Por descontado, cuando se despotrica contra la presión fiscal en nuestro país, pocos se corresponsabilizan amainando sus críticas a las insuficiencias de los servicios públicos y las políticas de infraestructuras, seguridad ciudadana, etc. O bien ya han entrado en la carrera por huir de los servicios públicos tanto como les sea posible, contribuyendo a relegar a la educación, la sanidad y los servicios sociales públicos a una posición secundaria, como sucede en las Comunidades Autónomas donde algunos gobiernos de la derecha ya han logrado en buena medida su objetivo de convertirlos en negocio. O bien son incapaces de reconocer, de manera consciente y honesta ante la ciudadanía, una ecuación elemental y a menudo inexorable (porque la eficiencia en el gasto es importante pero no lo es todo): a menos tributos, habitualmente vendrán menos ingresos públicos y servicios y políticas peores. No toda respuesta en este debate puede ser siempre, por lo tanto, la rebaja o supresión de tributos.
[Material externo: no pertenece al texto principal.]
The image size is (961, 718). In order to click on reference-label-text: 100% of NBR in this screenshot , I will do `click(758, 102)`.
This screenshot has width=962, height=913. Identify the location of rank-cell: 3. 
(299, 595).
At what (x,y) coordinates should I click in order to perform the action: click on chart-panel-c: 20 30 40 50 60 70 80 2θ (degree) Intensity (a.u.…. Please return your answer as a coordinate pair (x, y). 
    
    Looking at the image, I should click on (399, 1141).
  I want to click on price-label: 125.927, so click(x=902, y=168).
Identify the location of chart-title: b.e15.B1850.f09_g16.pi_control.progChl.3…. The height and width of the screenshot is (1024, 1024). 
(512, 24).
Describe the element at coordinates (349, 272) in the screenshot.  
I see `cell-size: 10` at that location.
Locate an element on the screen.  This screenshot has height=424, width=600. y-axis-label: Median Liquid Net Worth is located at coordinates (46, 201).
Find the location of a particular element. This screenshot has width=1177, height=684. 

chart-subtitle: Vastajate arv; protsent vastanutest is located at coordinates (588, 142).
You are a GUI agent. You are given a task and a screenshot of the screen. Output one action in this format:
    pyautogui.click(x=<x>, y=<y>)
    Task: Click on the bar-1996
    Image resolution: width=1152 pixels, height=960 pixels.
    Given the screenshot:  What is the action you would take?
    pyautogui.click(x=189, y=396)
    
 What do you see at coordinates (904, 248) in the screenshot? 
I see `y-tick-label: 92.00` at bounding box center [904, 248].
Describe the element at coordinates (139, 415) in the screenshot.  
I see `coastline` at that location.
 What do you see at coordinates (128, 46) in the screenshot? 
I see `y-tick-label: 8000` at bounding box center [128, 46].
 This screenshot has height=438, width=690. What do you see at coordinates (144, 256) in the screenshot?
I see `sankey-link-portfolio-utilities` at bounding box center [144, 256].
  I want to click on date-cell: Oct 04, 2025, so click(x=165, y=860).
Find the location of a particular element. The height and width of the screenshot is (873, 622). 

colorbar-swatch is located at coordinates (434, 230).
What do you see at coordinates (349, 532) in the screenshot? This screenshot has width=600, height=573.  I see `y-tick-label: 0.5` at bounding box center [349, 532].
Salvo que se quiera obviar el objetivo de la «distribución de la renta regional y personal más equitativa» y que «toda la riqueza del país en sus distintas formas y sea cual fuere su titularidad está subordinada al interés general», como dicen los artículos 40.1 y 128.1 de la Constitución Española, de la que algunos hacen una lectura parcial, mezquina e insostenible. Irresponsabilidad que, ésta sí, es el verdadero purgatorio que padecemos todos.